*** Opening Dataset entries ***

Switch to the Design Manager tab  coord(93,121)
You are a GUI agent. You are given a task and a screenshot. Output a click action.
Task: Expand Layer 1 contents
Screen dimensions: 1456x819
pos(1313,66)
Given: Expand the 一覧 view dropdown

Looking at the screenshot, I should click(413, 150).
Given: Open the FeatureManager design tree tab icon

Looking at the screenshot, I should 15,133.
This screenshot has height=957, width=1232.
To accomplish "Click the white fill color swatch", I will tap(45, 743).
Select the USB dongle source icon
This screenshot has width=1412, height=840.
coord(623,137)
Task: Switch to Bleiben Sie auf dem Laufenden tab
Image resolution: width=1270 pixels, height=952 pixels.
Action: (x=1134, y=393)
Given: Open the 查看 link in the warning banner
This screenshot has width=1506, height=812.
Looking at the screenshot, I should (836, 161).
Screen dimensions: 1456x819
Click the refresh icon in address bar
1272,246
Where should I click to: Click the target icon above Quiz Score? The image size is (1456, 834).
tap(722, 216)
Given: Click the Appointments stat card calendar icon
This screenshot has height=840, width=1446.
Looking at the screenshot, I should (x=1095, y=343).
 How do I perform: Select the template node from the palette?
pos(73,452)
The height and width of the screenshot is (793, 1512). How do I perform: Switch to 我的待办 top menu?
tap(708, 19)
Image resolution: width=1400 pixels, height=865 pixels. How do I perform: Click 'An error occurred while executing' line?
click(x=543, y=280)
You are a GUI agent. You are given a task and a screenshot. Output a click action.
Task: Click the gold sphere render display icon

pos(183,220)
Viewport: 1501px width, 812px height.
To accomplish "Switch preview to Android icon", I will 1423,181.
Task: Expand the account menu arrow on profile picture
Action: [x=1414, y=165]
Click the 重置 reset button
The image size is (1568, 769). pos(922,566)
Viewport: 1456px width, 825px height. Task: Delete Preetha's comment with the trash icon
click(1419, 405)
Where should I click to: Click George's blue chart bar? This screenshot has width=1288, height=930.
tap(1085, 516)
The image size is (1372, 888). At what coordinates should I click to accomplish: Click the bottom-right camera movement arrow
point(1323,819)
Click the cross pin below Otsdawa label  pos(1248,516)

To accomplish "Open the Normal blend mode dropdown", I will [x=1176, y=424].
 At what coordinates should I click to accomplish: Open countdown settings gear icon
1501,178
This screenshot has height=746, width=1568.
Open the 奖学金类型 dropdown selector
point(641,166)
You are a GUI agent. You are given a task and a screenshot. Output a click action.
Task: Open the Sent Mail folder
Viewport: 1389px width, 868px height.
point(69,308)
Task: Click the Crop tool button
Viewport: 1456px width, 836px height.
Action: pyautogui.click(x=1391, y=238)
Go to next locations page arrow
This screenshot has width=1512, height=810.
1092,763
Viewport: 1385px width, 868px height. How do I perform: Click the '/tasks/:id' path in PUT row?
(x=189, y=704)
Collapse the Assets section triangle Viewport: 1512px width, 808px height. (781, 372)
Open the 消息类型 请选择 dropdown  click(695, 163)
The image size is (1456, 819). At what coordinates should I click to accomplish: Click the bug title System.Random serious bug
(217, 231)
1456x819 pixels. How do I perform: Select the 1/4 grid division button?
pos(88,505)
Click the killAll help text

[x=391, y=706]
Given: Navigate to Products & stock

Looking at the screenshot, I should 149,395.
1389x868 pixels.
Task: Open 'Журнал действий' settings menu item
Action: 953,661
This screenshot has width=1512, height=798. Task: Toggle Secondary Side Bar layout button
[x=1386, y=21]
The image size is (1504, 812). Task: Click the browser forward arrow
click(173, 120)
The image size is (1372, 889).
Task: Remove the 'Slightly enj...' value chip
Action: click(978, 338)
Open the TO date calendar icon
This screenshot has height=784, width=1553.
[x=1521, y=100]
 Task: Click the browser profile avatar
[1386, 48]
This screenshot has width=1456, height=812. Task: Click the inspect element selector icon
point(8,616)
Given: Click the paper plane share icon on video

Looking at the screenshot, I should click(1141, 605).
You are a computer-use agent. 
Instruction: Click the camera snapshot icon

*** Closing Dataset entries ***

Could you output, exactly and with nothing else, the lines from the start of the records through the line containing "This screenshot has height=957, width=1232."?

## Reply to the task
Switch to the Design Manager tab  coord(93,121)
You are a GUI agent. You are given a task and a screenshot. Output a click action.
Task: Expand Layer 1 contents
Screen dimensions: 1456x819
pos(1313,66)
Given: Expand the 一覧 view dropdown

Looking at the screenshot, I should click(413, 150).
Given: Open the FeatureManager design tree tab icon

Looking at the screenshot, I should 15,133.
This screenshot has height=957, width=1232.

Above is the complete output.